The standard deduction is a very simple approach. For 2023, the standard deduction for single taxpayers and married individuals filing separately is $13,850 and $27,700 for married couples filing a joint tax return.
Choosing the itemized deduction approach takes more time, requires knowledge of individual deductions, as well as proof such as receipts. You must keep track of all of your qualifying expenses throughout the year. You should consider itemized deductions if the amount exceeds a standard deduction. For example, if you have a mortgage, you may want to consider using an itemized deduction because you can claim the mortgage interest deduction.

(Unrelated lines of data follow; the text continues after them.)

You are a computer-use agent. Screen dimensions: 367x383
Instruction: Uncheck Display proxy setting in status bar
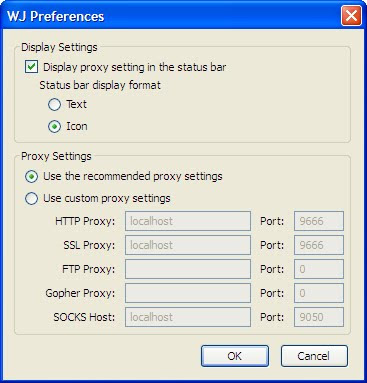(x=31, y=67)
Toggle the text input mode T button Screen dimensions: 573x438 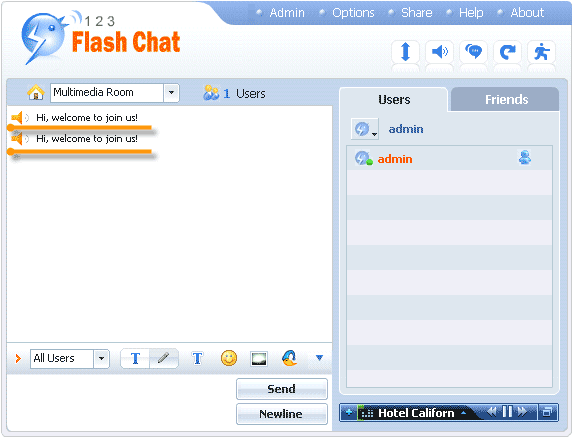click(135, 358)
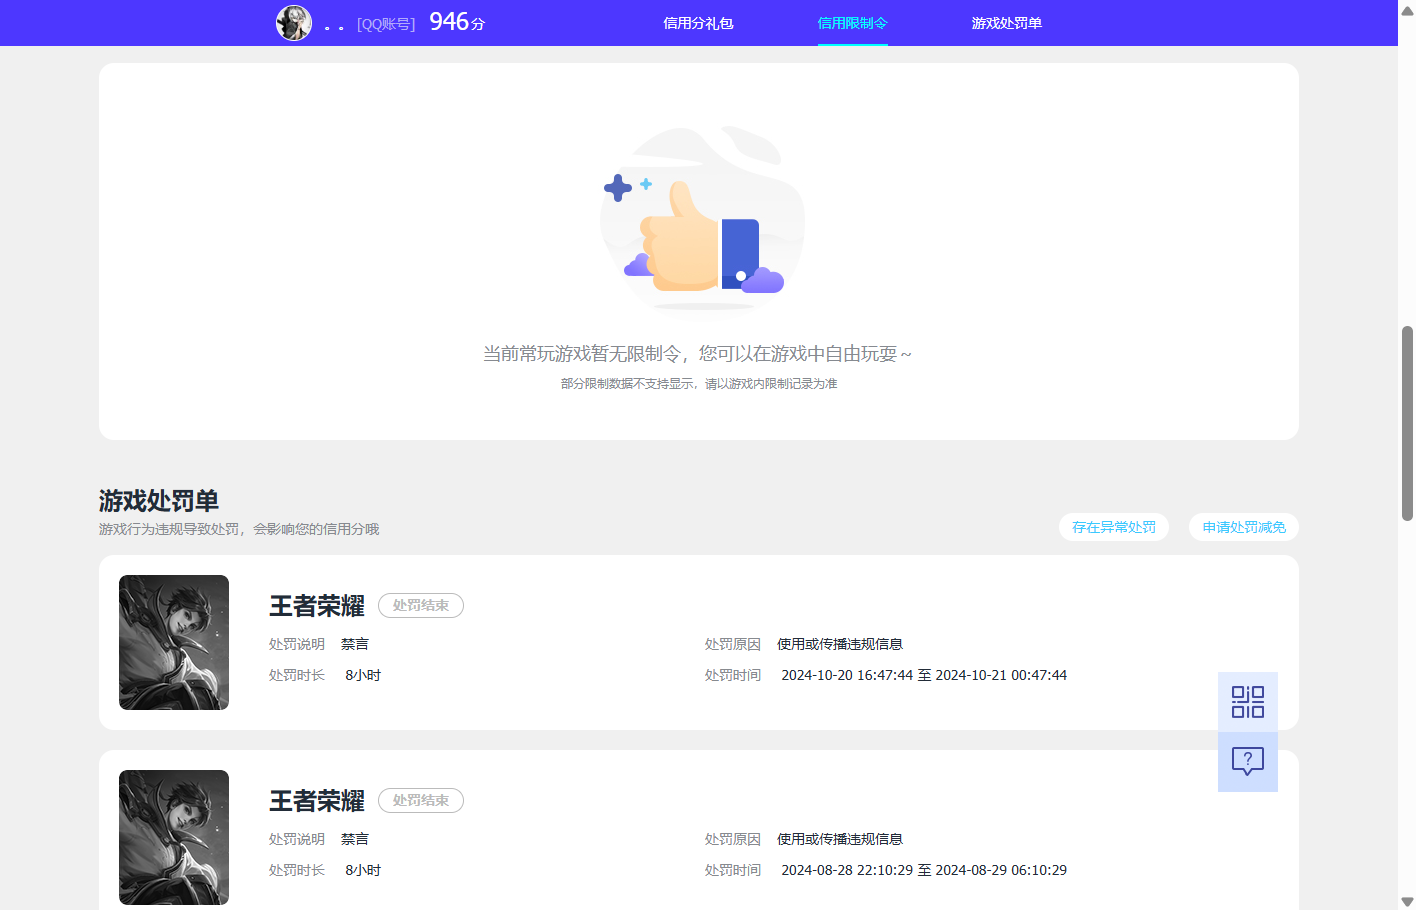Viewport: 1416px width, 910px height.
Task: Click the first 处罚结束 status tag
Action: click(420, 605)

Utilizing the many itemized deductions may feel overwhelming for some. You can also hire a tax expert such as a CPA to help you as they are more knowledgeable about what can and can’t be used as an itemized deduction. Some tax software services, such as TurboTax, also offer access to CPAs and other experts.
Some common itemized deductions include:
Mortgage interest: Home mortgage interest is deductible on the first $750,000 in loans.
Real estate taxes: You can deduct your state and local property tax. This deduction is limited to a combined total of $10,000, or $5,000 if you are married and filing separately.
Unreimbursed medical/dental expenses: You may be able to deduct out-of-pocket medical and/or dental expenses that are not covered by insurance if those expenses exceed 7.5% of your adjusted gross income.
Charitable donations: Donations made to qualified charities could be deductible but can’t exceed 60% of the taxpayer's adjusted gross income.
The bottom line
Knowing about tax deductions and tax credits is beneficial when doing your taxes, but this knowledge will go even further if you plan financial decisions with taxes in mind. For example, if you’re in the market for a new car, check to see if your state offers electric vehicle tax credits. Or if you’re having a poor year in the stock market, consider cutting some of your losses strategically in order to offset capital gains.
If all of this sounds too complicated and timing consuming, you can also consider hiring a tax professional. Unsure about where to file taxes? You can find out more in our best tax software for investors guide.
Regardless of whether you hire a professional, you’ll want to make sure you maximize your tax credits and tax deductions. Who knows, you may even be able to get a tax refund!
Disclaimer: The content presented is for informational purposes only and does not constitute financial, investment, tax, legal or professional advice. If any securities were mentioned in the content, the author may hold positions in the mentioned securities. The content is provided “as is” without any representations or warranties, express or implied.